Start of Block

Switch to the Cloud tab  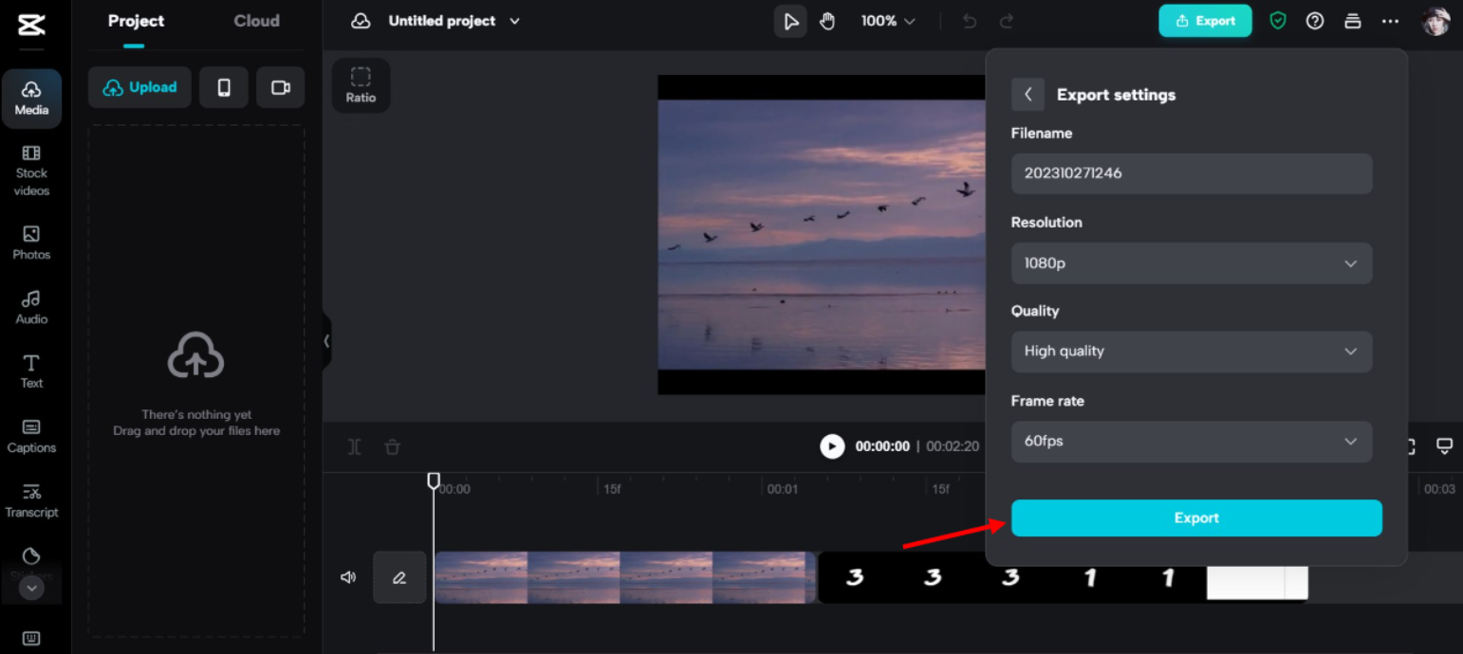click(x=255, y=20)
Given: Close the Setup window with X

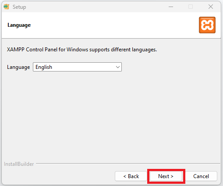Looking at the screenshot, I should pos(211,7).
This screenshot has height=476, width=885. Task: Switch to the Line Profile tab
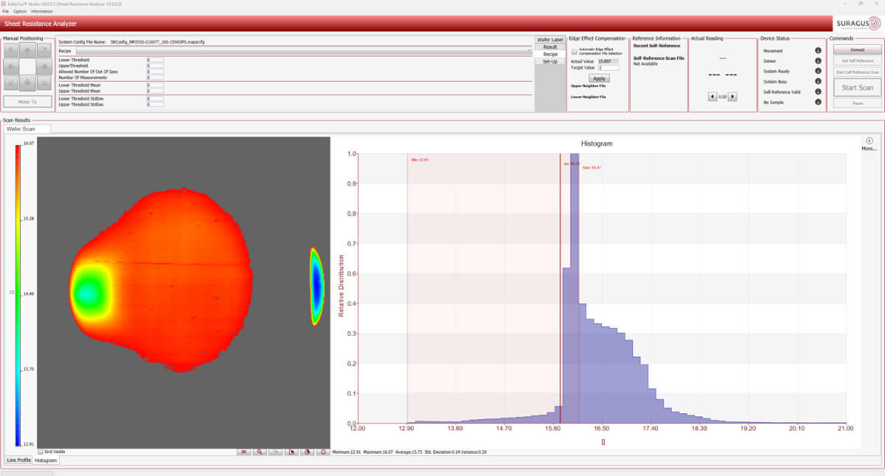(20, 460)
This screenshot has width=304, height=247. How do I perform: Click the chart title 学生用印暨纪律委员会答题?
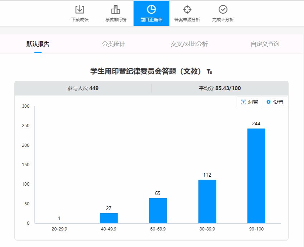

End of Block

Your objective:
Give back exactly the lines from the line with "This screenshot has height=476, width=885." through the end of the records, both included; keep all pictures out.

Answer to this problem:
This screenshot has height=476, width=885. Task: Switch to the Line Profile tab
(20, 460)
This screenshot has width=304, height=247. How do I perform: Click the chart title 学生用印暨纪律委员会答题?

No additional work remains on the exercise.